Thanks Mate. They are fun to shoot. have a look at other post I have on AT regarding these targets and you may want to build one yourself.
Thanks
Nobby


----------



## Db65 (Mar 22, 2009)

Great stuff. The targets look really good.


----------



## 12pointbowhunt (Jan 22, 2009)

nice job, how much do you have in them$$$$


----------



## Profitup (Mar 9, 2009)

Good work - has anyone tryed the high density spray foam that insulators use to make targets?? It should be much cheaper and maybe even easier to use?? 

Use hay bails here in Texas, shrink rap and old mud flaps to stop pass throughs.


----------



## PA3-DArcher4 (Nov 5, 2008)

WOW, thats awesome. great work!!! :thumbs_up. It would be great if you post more pics in this section.


----------



## Timtiminy (Dec 27, 2009)

I'm thinking of making some 3d targets using a fiberglass negative mold and A-B foam since you can get different density foams and make one after the other. Ill do a step by step write up if I ever get around to it.


----------



## twiant (Mar 3, 2009)

Ha I wouldnt feel right shooting something so nice


----------



## Unk Bond (Aug 1, 2004)

Nobby said:


> The foam comes from a wholesale place near my home in Western Canada, however, it is produced in the States. You can contact your nearest Industrial Plastic Shop or Google ZOTEFOAM and there are some companies that you may be able to buy from near you. It costs me approx. $130 a sheet on average for a 4’x 9’x 2”sheet. I buy 2.2 lb. black and white for the main body parts and 4.4 lb. white for the kill zone centers. The foam all comes two inch thick so you have to create templates for the different body parts and melt them together with a very hot heat gun. It does not take much to adhere them together and once they are stuck, they don’t come apart. Glue does not work well. I have tried many types. Heat is the only way to go. You can sculpt with smaller pieces as well.
> Paint has always been an issue. I have tried spray to roll on acrylic and enamel and I think it is the nature of the beast not to stick well. If you leave the foam open the paint will sink into the pores more to give you a longer lasting look. It is inevitable that they have to be painted again. If you happen to find a paint that sticks well, please let me know.
> 
> Hope this helps and good luck.
> ...


----------------------------

Outstanding .A work of art.

Research, E Mulsabond [ Spelling close. :wink:

There are to types. One for oil paint. and one for latex.
If i remember right on the mixture.  Its one gallon of paint per 1 quart of E Mulsabond .

Can be bought at Sherman Williams. I painted a ribbed alumni metal building. That was green baked on paint. And very slick. I got the sheets off of a construction job, i was in charge of.

Now when this little building was taken apart and put back together where i moved. It looked as good as the day i painted it. You just couldn't scratch that E Mulsabond mixster off.  If it works for you. Do let me know. [ Later


----------



## animal killer (Sep 16, 2009)

Very nice targets.

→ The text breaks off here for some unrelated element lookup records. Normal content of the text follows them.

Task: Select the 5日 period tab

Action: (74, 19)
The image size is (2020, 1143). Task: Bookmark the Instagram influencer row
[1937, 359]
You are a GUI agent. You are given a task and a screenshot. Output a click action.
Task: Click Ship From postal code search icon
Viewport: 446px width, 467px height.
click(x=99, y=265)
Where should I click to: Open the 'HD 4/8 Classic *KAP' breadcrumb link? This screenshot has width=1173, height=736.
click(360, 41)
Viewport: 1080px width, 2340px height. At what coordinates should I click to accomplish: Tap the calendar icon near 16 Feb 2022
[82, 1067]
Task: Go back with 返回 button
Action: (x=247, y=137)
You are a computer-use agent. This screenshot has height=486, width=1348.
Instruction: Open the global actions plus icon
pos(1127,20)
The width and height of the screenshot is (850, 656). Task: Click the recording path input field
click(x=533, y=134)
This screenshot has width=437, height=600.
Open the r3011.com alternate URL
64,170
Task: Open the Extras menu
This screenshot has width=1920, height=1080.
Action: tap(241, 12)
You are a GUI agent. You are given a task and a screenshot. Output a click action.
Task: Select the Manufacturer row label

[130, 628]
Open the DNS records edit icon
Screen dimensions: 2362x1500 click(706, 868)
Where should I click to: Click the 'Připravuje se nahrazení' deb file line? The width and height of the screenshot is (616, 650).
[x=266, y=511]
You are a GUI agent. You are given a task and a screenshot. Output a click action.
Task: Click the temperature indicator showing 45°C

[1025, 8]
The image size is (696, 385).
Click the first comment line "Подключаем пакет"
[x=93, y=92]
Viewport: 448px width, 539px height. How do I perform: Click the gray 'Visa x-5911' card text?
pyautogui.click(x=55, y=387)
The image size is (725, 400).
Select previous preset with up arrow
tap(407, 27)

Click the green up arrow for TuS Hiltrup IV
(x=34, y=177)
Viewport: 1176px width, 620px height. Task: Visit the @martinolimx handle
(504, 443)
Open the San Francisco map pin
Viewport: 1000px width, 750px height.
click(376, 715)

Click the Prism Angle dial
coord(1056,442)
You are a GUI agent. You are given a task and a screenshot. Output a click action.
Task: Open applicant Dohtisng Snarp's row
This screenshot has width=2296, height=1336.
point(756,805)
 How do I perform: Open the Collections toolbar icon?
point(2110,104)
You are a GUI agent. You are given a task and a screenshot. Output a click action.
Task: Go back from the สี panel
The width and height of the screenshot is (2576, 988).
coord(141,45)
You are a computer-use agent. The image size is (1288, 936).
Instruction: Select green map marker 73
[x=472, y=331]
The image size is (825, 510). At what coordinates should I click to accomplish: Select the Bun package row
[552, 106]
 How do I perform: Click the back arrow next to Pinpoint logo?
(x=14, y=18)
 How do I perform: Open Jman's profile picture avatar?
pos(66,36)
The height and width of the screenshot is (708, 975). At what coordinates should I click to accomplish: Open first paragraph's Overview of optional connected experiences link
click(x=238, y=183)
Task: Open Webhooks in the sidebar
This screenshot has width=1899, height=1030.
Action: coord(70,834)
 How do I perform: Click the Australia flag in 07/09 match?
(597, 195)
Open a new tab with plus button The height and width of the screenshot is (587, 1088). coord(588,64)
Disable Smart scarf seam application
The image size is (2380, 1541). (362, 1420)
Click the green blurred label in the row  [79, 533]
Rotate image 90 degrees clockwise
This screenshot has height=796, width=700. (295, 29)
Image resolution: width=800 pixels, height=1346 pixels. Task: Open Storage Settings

Would be nice to have a few targets setup in my shooting range at home.


----------



## tw95 (Jan 17, 2010)

nice:teeth::shade::smile:


----------



## Thansen (Sep 23, 2009)

Them look great if your looking for a new club you can join mine. Great Job


----------



## CareyHamil (Oct 4, 2005)

Nobby said:


> The foam comes from a wholesale place near my home in Western Canada, however, it is produced in the States. You can contact your nearest Industrial Plastic Shop or Google ZOTEFOAM and there are some companies that you may be able to buy from near you. It costs me approx. $130 a sheet on average for a 4’x 9’x 2”sheet. I buy 2.2 lb. black and white for the main body parts and 4.4 lb. white for the kill zone centers. The foam all comes two inch thick so you have to create templates for the different body parts and melt them together with a very hot heat gun. It does not take much to adhere them together and once they are stuck, they don’t come apart. Glue does not work well. I have tried many types. Heat is the only way to go. You can sculpt with smaller pieces as well.
> Paint has always been an issue. I have tried spray to roll on acrylic and enamel and I think it is the nature of the beast not to stick well. If you leave the foam open the paint will sink into the pores more to give you a longer lasting look. It is inevitable that they have to be painted again. If you happen to find a paint that sticks well, please let me know.
> 
> Hope this helps and good luck.
> ...


So, you spent 130 per target?


----------



## Bowhunter_1982 (Apr 16, 2010)

PA3-DArcher4 said:


> WOW, thats awesome. great work!!! :thumbs_up. It would be great if you post more pics in this section.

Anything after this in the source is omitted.